Enterprises often find that when they fine-tune models, one effective approach to making a large language model (LLM) fit for purpose and grounded in data is to have the model lose some of its abilities. After fine-tuning, some models “forget” how to perform certain tasks or other tasks they already learned.
Research from the University of Illinois Urbana-Champaign proposes a new method for retraining models that avoids “catastrophic forgetting,” in which the model loses some of its prior knowledge. The paper focuses on two specific LLMs that generate responses from images: LLaVA and Qwen 2.5-VL.
The approach encourages enterprises to retrain only narrow parts of an LLM to avoid retraining the entire model and incurring a significant increase in compute costs. The team claims that catastrophic forgetting isn’t true memory loss, but rather a side effect of bias drift.
“Training a new LMM can cost millions of dollars, weeks of time, and emit hundreds of tons of CO2, so finding ways to more efficiently and effectively update existing models is a pressing concern,” the team wrote in the paper. “Guided by this result, we explore tuning recipes that preserve learning while limiting output shift.”
The researchers focused on a multi-layer perceptron (MLP), the model’s internal decision-making component.
Catastrophic forgetting
The researchers wanted first to verify the existence and the cause of catastrophic forgetting in models.
To do this, they created a set of target tasks for the models to complete. The models were then fine-tuned and evaluated to determine whether they led to substantial forgetting. But as the process went on, the researchers found that the models were recovering some of their abilities.

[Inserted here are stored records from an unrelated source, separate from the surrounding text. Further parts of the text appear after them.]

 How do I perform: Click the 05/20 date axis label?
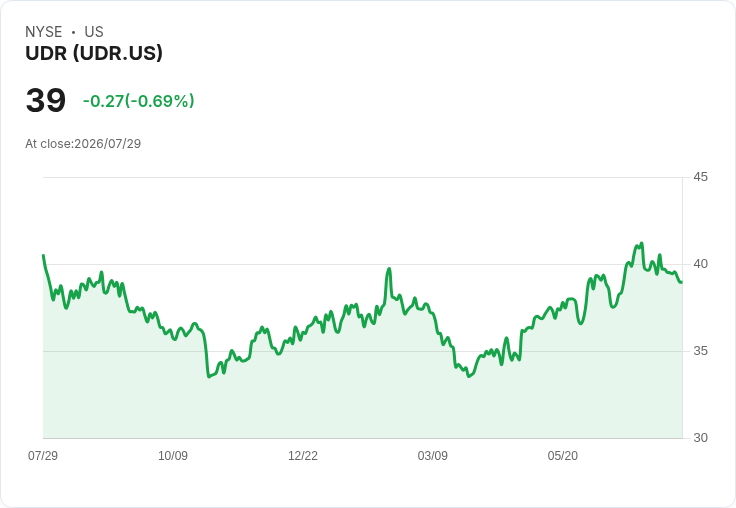tap(563, 455)
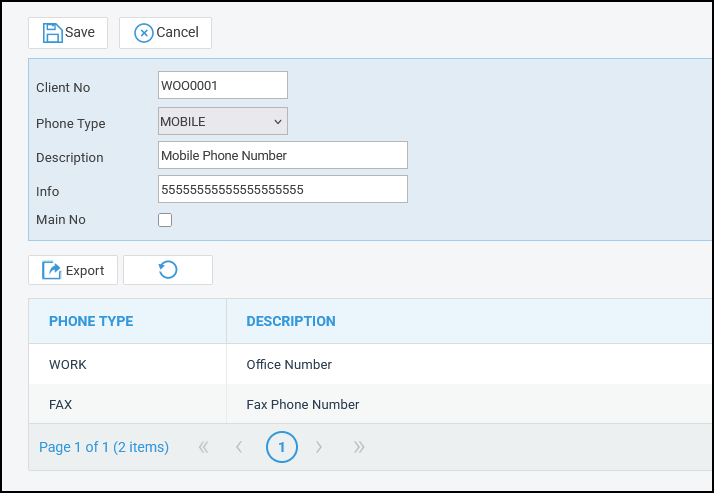Screen dimensions: 714x493
Task: Click the Export arrow icon
Action: coord(52,271)
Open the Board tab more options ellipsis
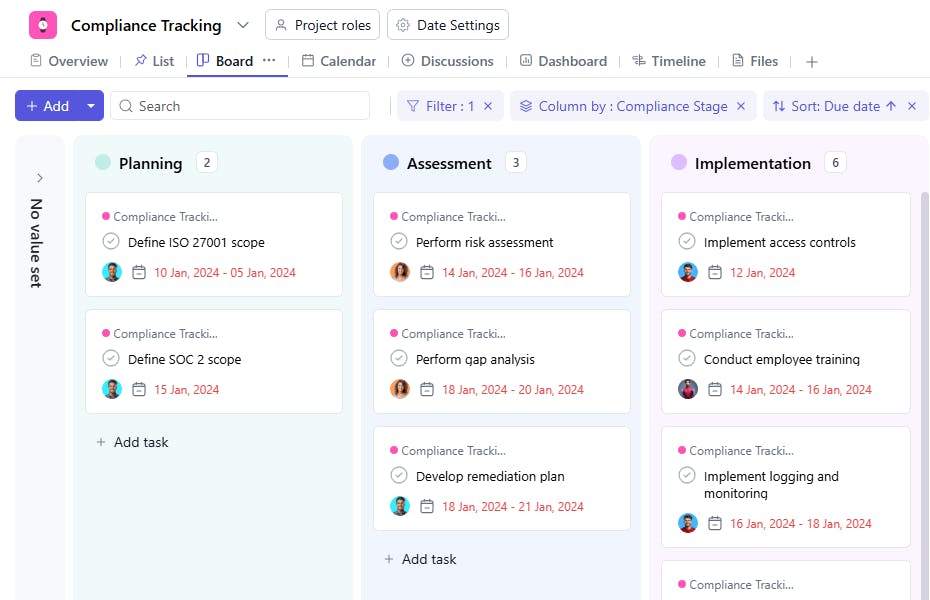 (x=269, y=61)
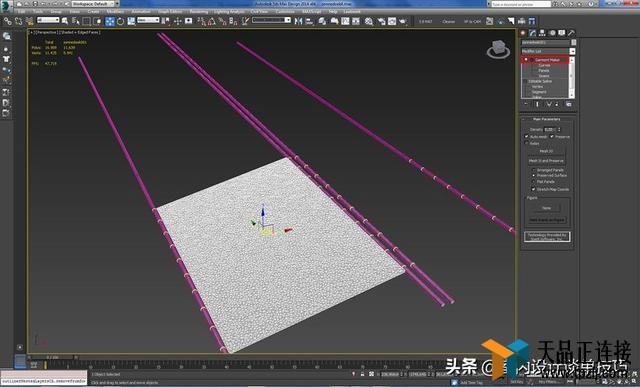Activate the Rotate tool in main toolbar

[x=120, y=21]
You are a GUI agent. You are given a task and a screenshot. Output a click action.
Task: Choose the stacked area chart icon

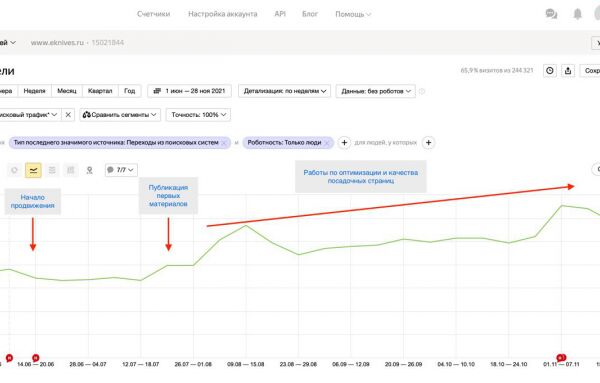[x=52, y=170]
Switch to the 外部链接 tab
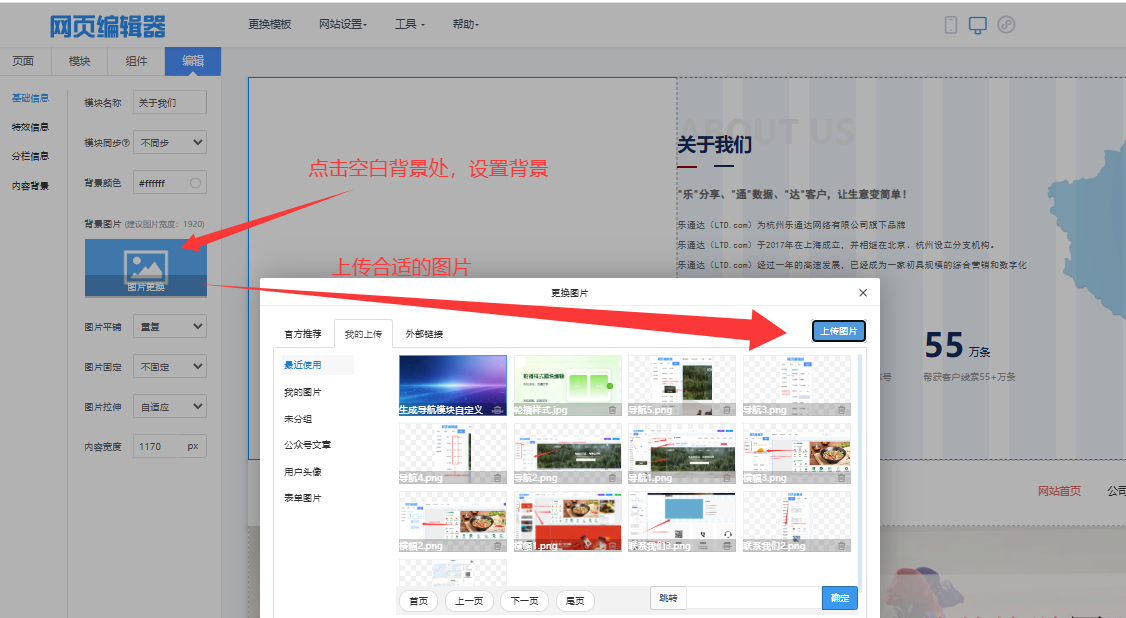The height and width of the screenshot is (618, 1126). coord(424,333)
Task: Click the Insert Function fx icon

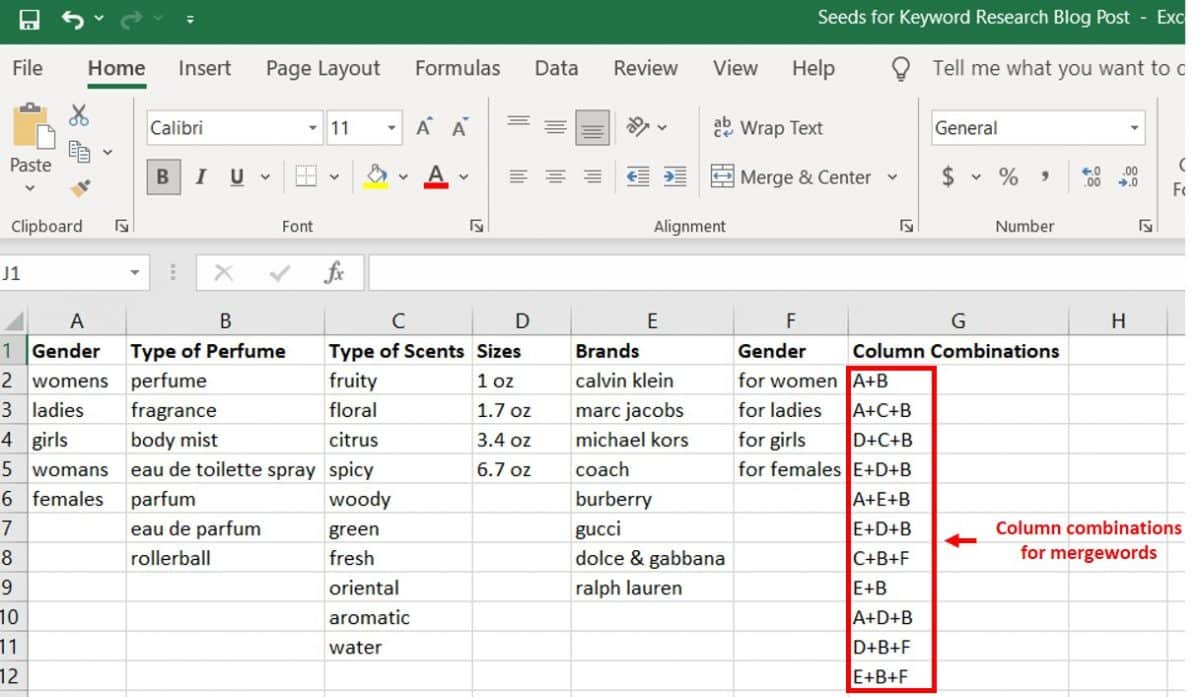Action: (x=334, y=273)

“We also noticed a surprising result, that the model performance would drop significantly in held out benchmarks after training on the counting task, it would mostly recover on PathVQA, another specialized task that is not well represented in the benchmarks,” they said. “Meanwhile, while performing the forgetting mitigation experiments, we also tried separately tuning only the self-attention projection (SA Proj) or MLP layers, motivated by the finding that tuning only the LLM was generally better than tuning the full model. This led to another very surprising result – that tuning only self-attention projection layers led to very good learning of the target tasks with no drop in performance in held out tasks, even after training all five target tasks in a sequence.”

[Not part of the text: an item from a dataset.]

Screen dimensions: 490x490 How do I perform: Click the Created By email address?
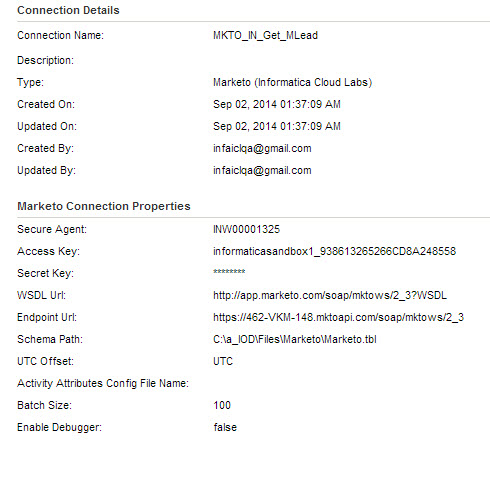tap(262, 148)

The researchers said they believe that “what looks like forgetting or interference after fine-tuning on a narrow target task is actually bias in the output distribution due to the task distribution shift.”
Narrow retraining
That finding turned out to be the key to the experiment. The researchers noted that tuning the MLP increases the likelihood of “outputting numeric tokens and a highly correlated drop in held out task accuracy.” What it showed is that a model forgetting some of its knowledge is only temporary and not a long-term matter.
“To avoid biasing the output distribution, we tune the MLP up/gating projections while keeping the down projection frozen, and find that it achieves similar learning to full MLP tuning with little forgetting,” the researchers said.
This allows for a more straightforward and more reproducible method for fine-tuning a model.
By focusing on a narrow segment of the model, rather than a wholesale retraining, enterprises can cut compute costs. It also allows better control of output drift.
However, the research focuses only on two models, specifically those dealing with vision and language. The researchers noted that due to limited resources, they are unable to try the experiment with other models.
Their findings, however, can be extended to other LLMs, especially for different modalities.